Der neue US-Präsident Donald Trump will aus dem Paris-Abkommen und jeglichem Klimaschutz aussteigen, weil es angeblich keine Klimakrise gibt. China wird als neuer Hoffnungsträger des internationalen Klimaschutzes gepriesen. Wie kann das sein?

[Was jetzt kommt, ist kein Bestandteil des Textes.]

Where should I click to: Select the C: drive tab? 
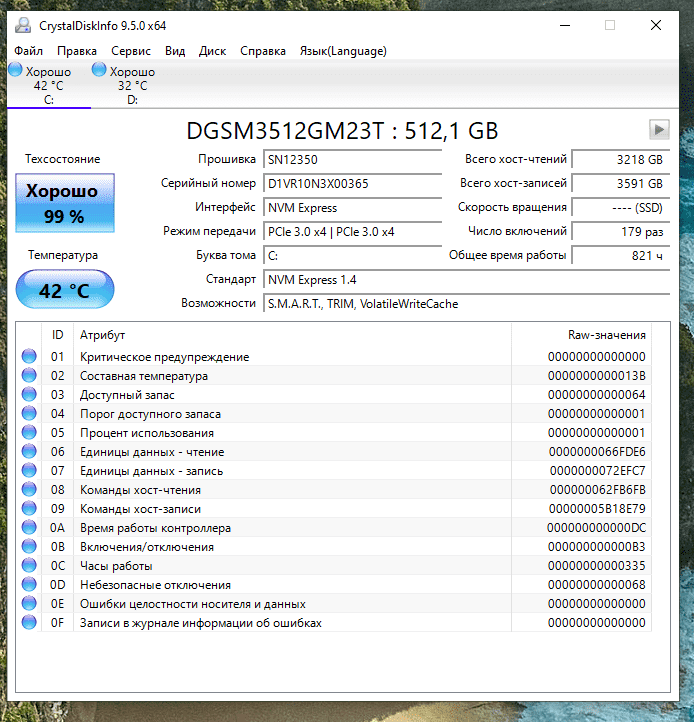pyautogui.click(x=48, y=85)
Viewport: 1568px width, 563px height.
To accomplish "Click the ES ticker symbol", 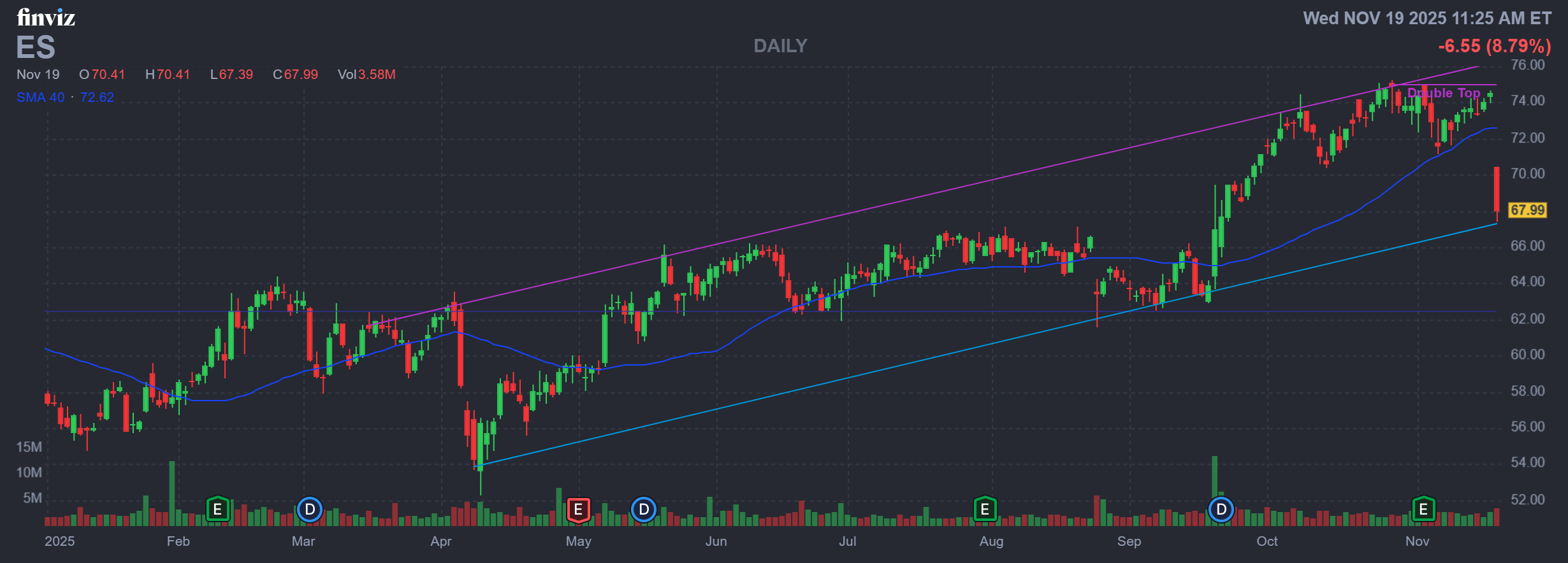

Dr. Günther Bittel: In der Tat hat China inzwischen die höchsten Investitionen in erneuerbare Energien weltweit getätigt. Die chinesische Regierung hat eine hohe Mindestquote für Elektroautos ab 2018 beschlossen. Chinesische Konzerne haben ihren Führungsanspruch für den Weltmarkt der Elektroautos wie bei der Solar- und Windenergie angemeldet. China ist weltweit der größte Automarkt. Das erklärt auch die aktuelle Panik bei deutschen Automobilkonzernen wie VW, die jahrzehntelang emissionsfreie Autos boykottiert haben. Die MLPD und die ICOR werden alles daran setzen, dass sich die Arbeiterkämpfe um soziale Fragen mit dem Aufbau einer internationalen Widerstandsfront zur Rettung der Umwelt vor der Profitwirtschaft durchdringen. Wer den nötigen gesellschaftsverändernden Charakter des Umweltkampfs mit durchsetzen will, der findet in der MLPD seinen richtigen Platz.

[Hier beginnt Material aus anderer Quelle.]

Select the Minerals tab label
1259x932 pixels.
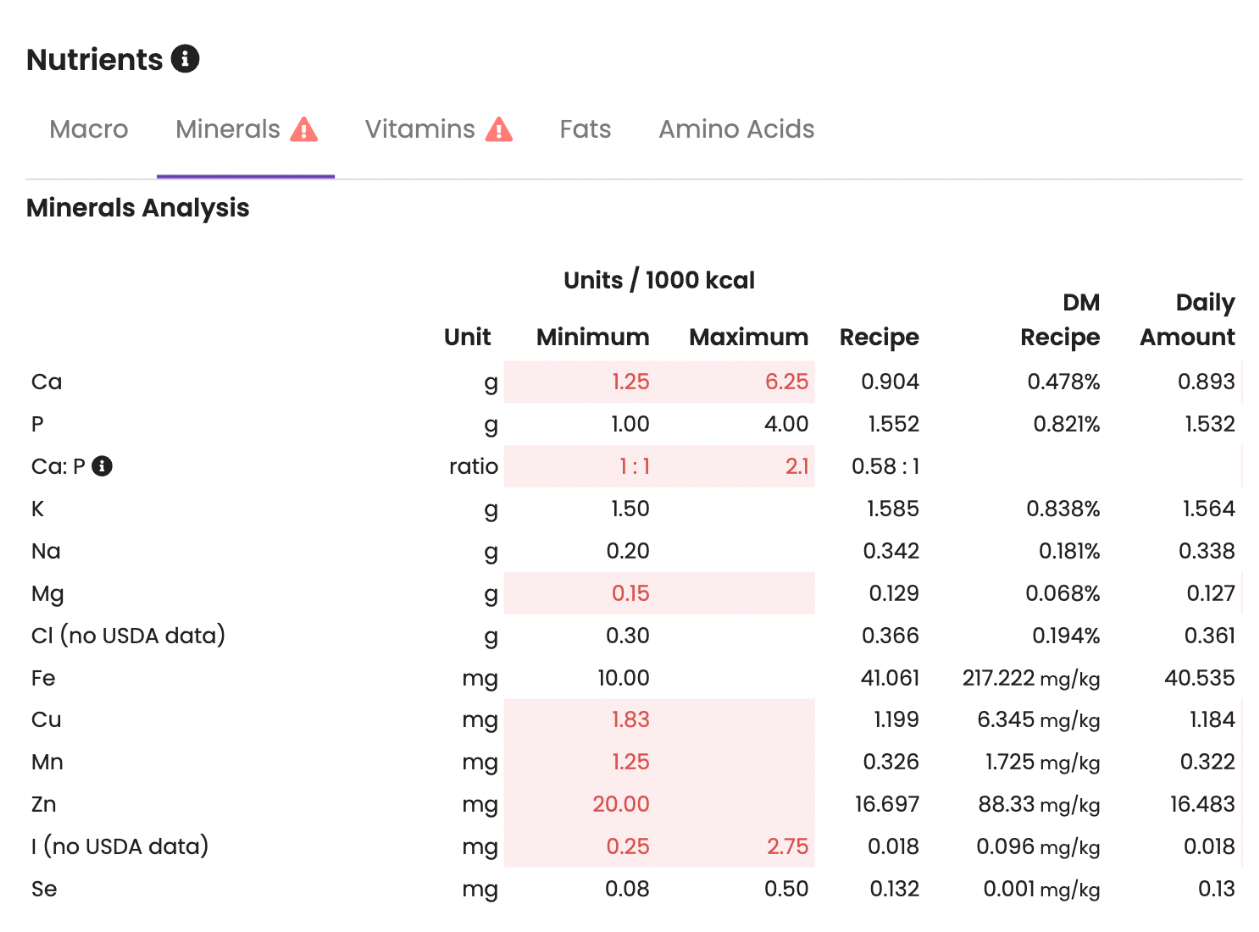coord(228,129)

Die nächste Weltklimakonferenz wird vom 6. bis 17. November 2017 in Bonn stattfinden, wie sehr ihr das?
Hannes Stockert: Die ICOR hat mit ihren jährlichen Umweltkampftagen auch in Deutschland wesentlich dazu beigetragen, dass überparteiliche Zusammenschlüsse und kämpferische Aktivitäten zu diesem Tag stattfanden. Auch in Marrakesch hat unsere Delegation von MLPD und ICOR trotz aller Behinderungen über 130 Kontakte geknüpft. Das Buch „Katastrophenalarm! Was tun gegen die mutwillige Zerstörung der Einheit von Mensch und Natur?“ von Stefan Engel und andere revolutionäre Literatur fanden trotz Verbot im Buchhandel großes Interesse. Eine Weltklimakonferenz in Deutschland ist für uns eine große Chance und Herausforderung. Wir würden uns eine breite machtvolle Demonstration gegen diese Konferenz wünschen – ein Bündnis, das ein Zeichen setzt: Rettet die Umwelt vor der Profitwirtschaft!